Fans revel in their double standards
WHEN Wayne Rooney returns to help England win their final group game of the European Championships next year and, consequently, give their nation the belief that they can end '46 years of hurt', it's going to be difficult for this part of the world to mock.
Usually, there's nothing we like better than seeing England build themselves up via pre-tournament friendlies to the point where they genuinely believe they are going to turn history upside down and win just the second international tournament of consequence that they have entered over the course of 80 years.
But the last few weeks should have taught us something about one swallow making a summer. Before the Rugby World Cup, many felt Ireland had one great game in them and, unfortunately, they were right because it came in the group stages against Australia rather than a potential quarter-final against South Africa.
Tomorrow night, the soccer team will be charged with lifting the mood of a nation still numb from both the early start and subsequent defeat of Saturday morning. They know, however, that if they don't, the reaction will not be so kind.
Since thousands started noticing rugby in this country -- coincidentally around the same time as Munster, Leinster and Ireland became quite good -- Irish footballers have been regularly subjected to ridiculous comparisons to the 15 men who answer Ireland's call.

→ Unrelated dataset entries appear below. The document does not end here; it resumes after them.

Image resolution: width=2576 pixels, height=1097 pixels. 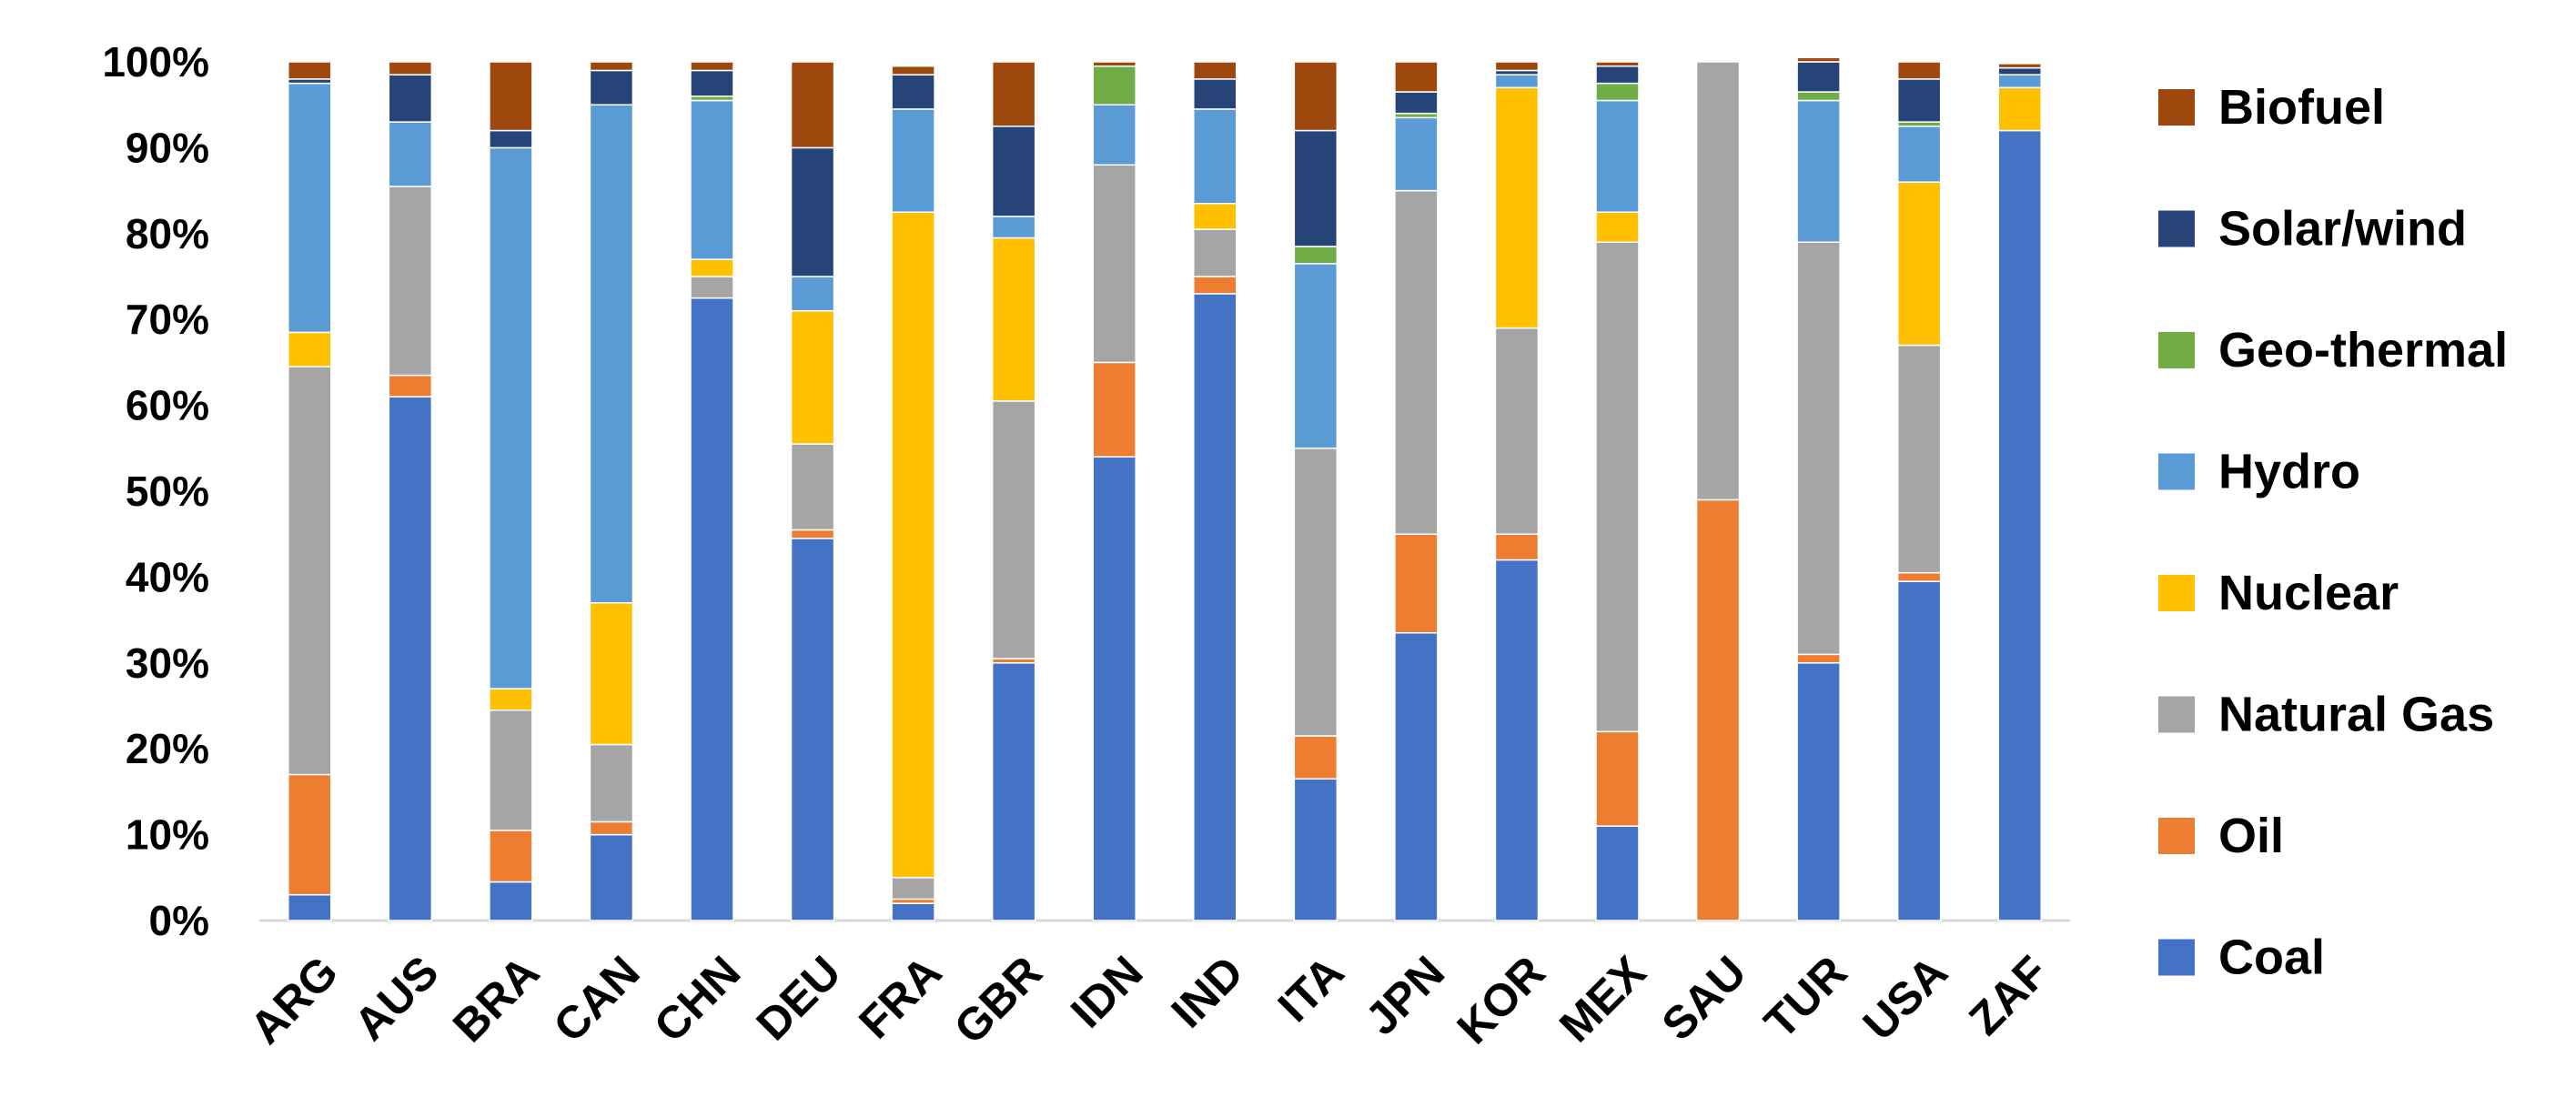 I want to click on bar-segment-solar-wind-gbr, so click(x=1014, y=172).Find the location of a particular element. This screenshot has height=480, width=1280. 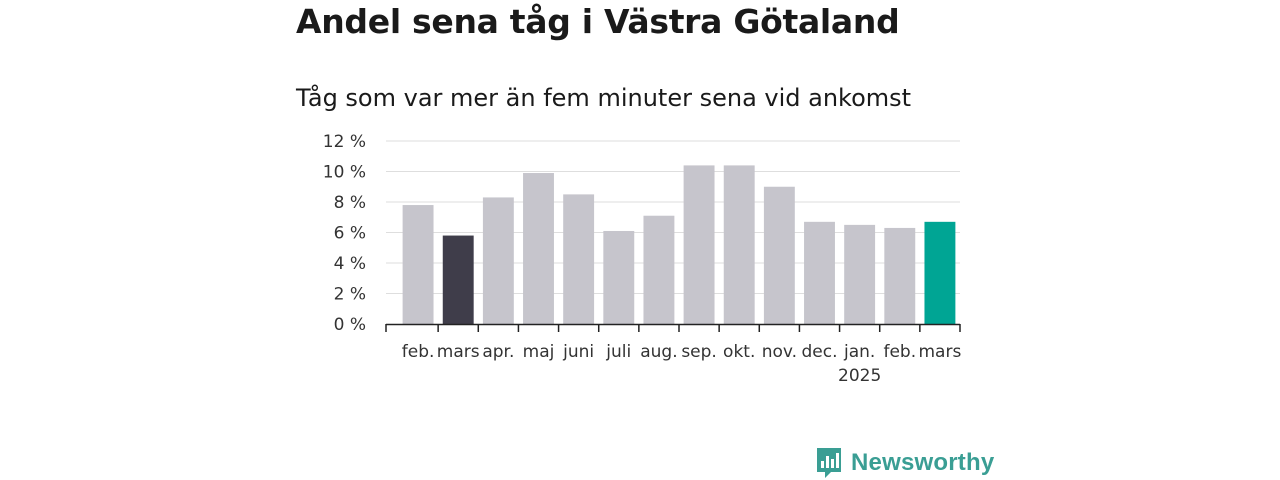

x-tick-label: okt. is located at coordinates (739, 352).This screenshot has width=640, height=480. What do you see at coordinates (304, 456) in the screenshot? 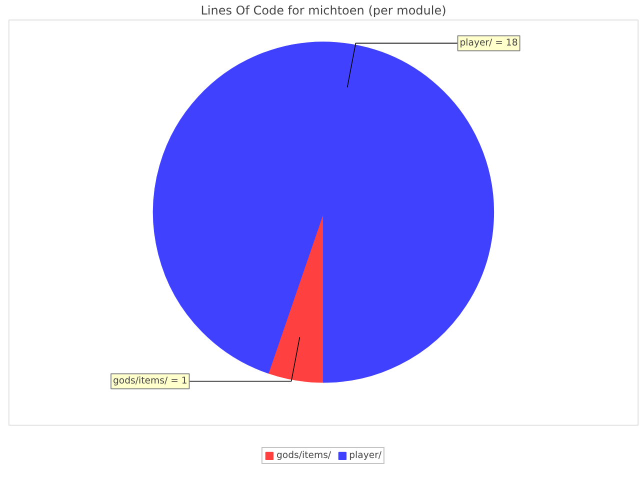
I see `legend-label: gods/items/` at bounding box center [304, 456].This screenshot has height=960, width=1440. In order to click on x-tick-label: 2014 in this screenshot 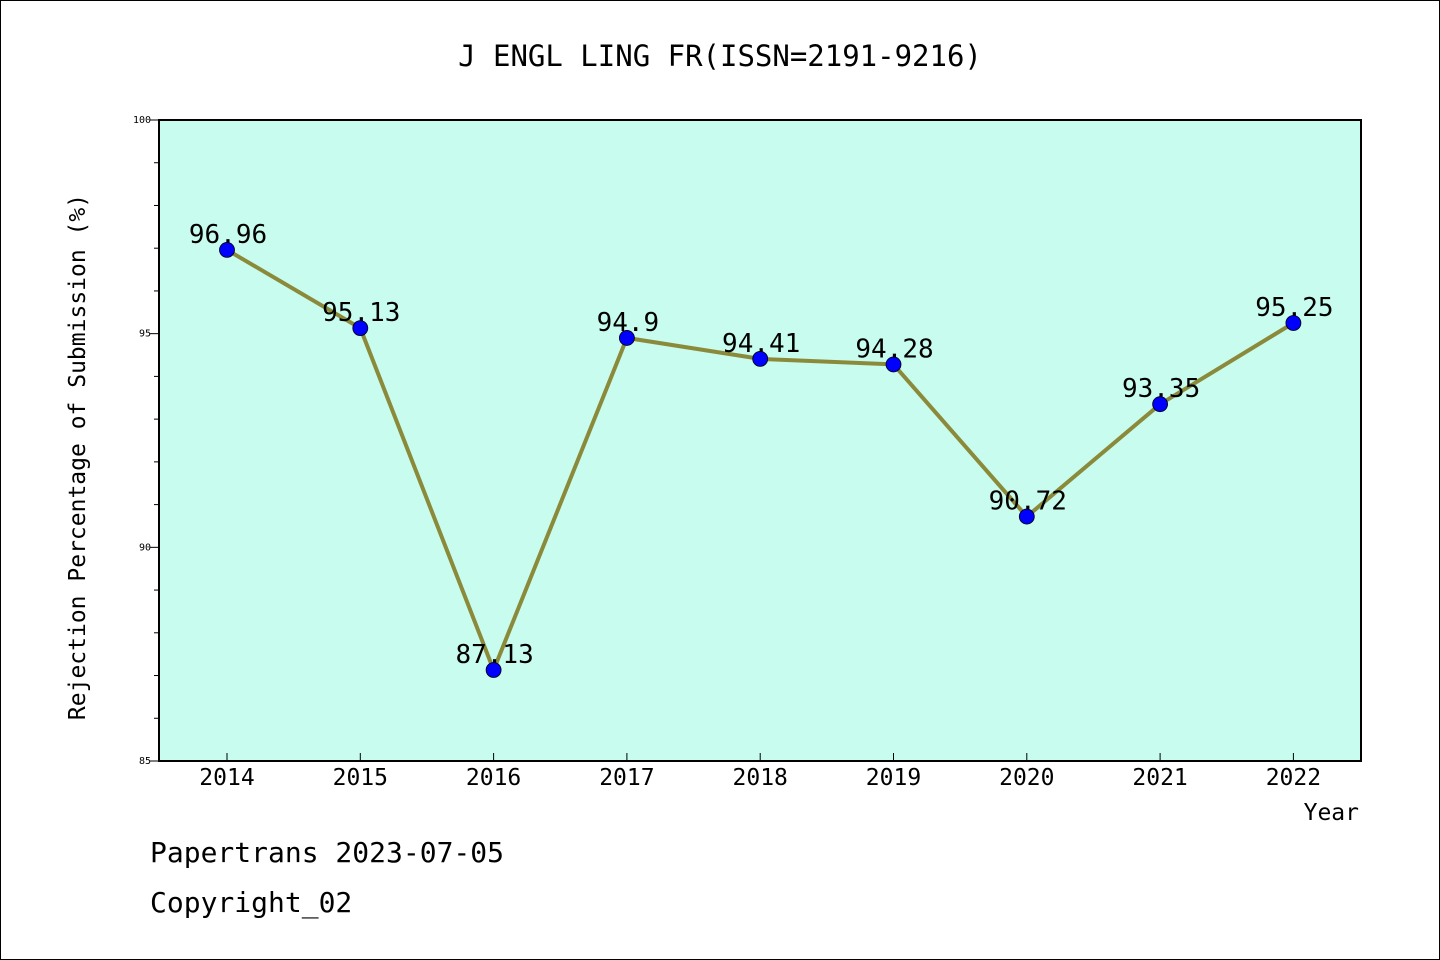, I will do `click(226, 778)`.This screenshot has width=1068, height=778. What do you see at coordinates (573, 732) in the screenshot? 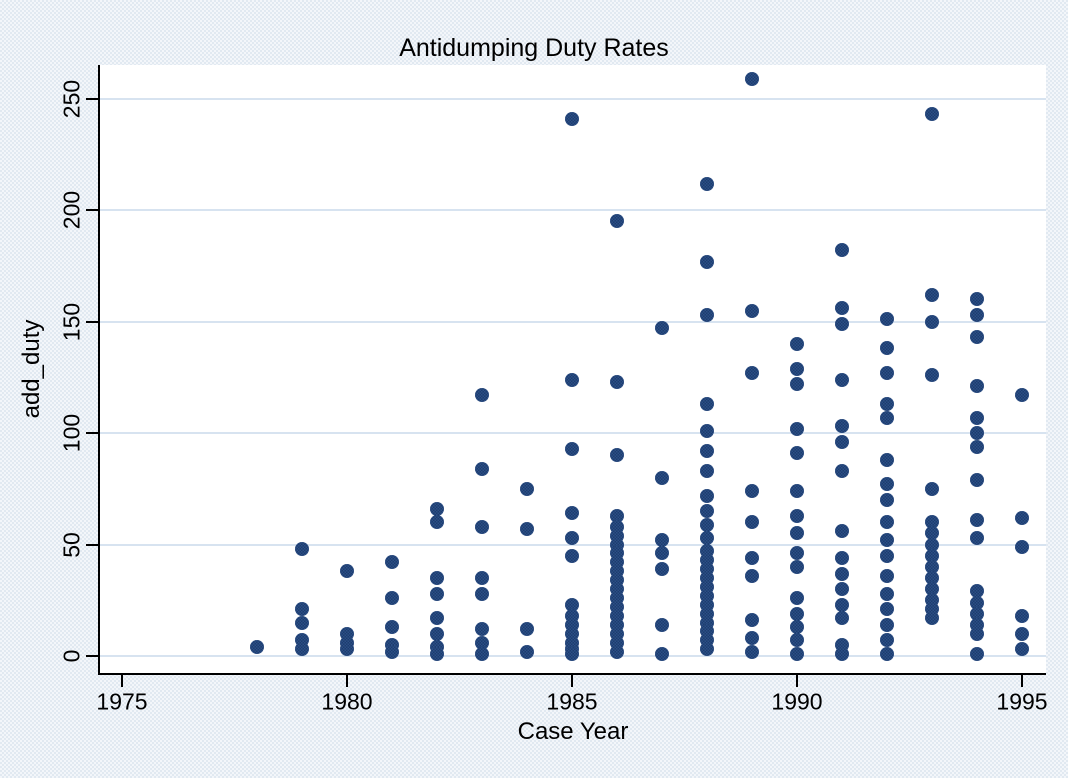
I see `x-axis-title: Case Year` at bounding box center [573, 732].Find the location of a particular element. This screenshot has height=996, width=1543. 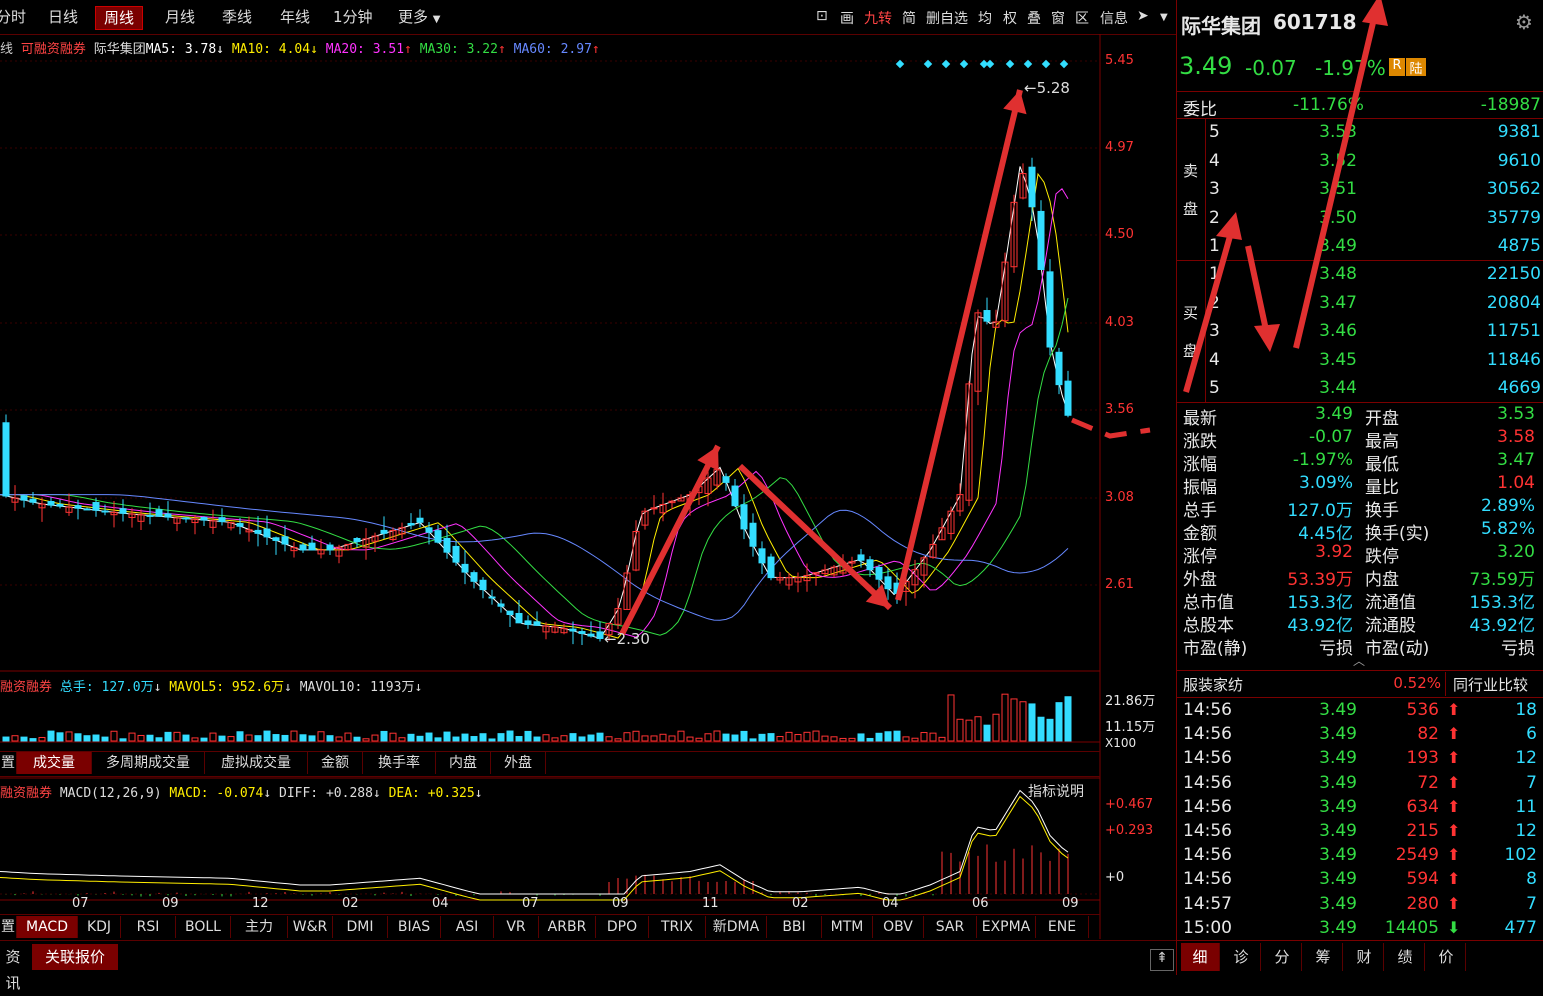

indicator-tab: SAR is located at coordinates (950, 927).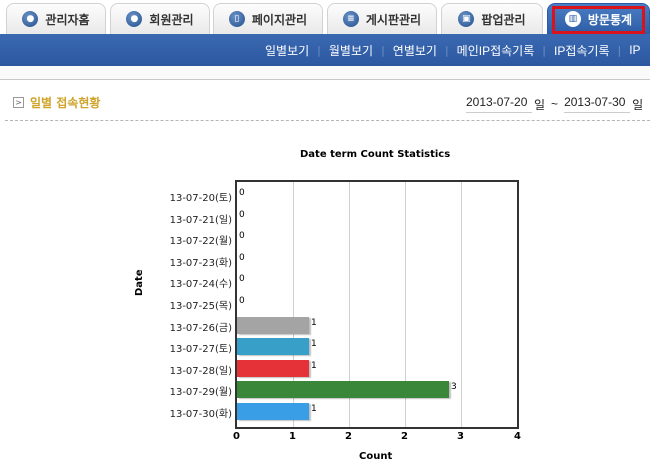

That's not the fault of the rugby players but, no matter what the situation on the football field, to some it pales by comparison to what the rugby players can do. Fall to the ground without much contact? "You wouldn't want to see these soccer lads get a hit from Paul O'Connell."
Conserve energy by not running around like a headless chicken? "You'd never see the rugby players be that lazy and not care about the fans who've paid their hard-earned cash."
Fail to sing the national anthem with sufficient passion? "The footballers haven't got the same level of pride in the jersey."
On Saturday, Ireland had their best chance of making a World Cup final and they blew it with some basic errors that will haunt them for years.
Some felt the defeat against Wales came because the opponents 'wanted it more', one of those all-encompassing expressions used by those passing themselves off as experts. (Bohemians might really, really want to be beat Barcelona if they ever played, but it doesn't mean it's going to happen).
But judging by the reaction, it seems we're happy to go back to being a nation who goes to a World Cup, has a good time, makes new friends while watching a team that's a credit to the country and goes home before the engraver has even arrived with his tools.
There were players in all sports well before Roy Keane who abhorred this notion but, in the aftermath of the 2002 World Cup, it seemed to have gained many more disciples.
It wasn't enough that Ireland had qualified from a group containing Holland and Portugal, and then made the knockout stages from one containing Germany and the best team in Africa at the time. No, said Celtic Tiger cubs, winning is all that matters and, despite losing on penalties in the last 16, it only took a couple of months for the knives to be sharpened sufficiently that they could fit snugly into the team's back.
That winning mentality has been so prevalent in the likes of O'Connell and Brian O'Driscoll that despite the lack of criticism from the outside, they are unlikely to feel proud of merely reaching the quarter-finals.
Yet if Ireland's soccer players lose to Armenia, there won't be people lining up in front of television cameras to express how much effort those players have put in for their country over the years.
Not conceding a goal for the previous eight games won't save them, nor will ending up third in the group -- the position which, by seeding, they would be expected to finish. That will not be enough to save the Irish players from being portrayed as failures rather than -- like just about everybody who represents their country in any sport -- people who give their all for the shirt.
Nothing illustrates this like the respective captains, neither of whom might be seen in a major tournament again. Should O'Driscoll decide to retire, he will rightly be lauded for the contribution he has made to the sport that he's graced since before the turn of the century.
Yet, if he doesn't recover from injury and Ireland lose to Armenia, Robbie Keane would owe nobody anything if he decided that travelling eight hours over and back from LA for every game was too much of an effort.
When he eventually does call it quits, the career obituaries are unlikely to be so kind.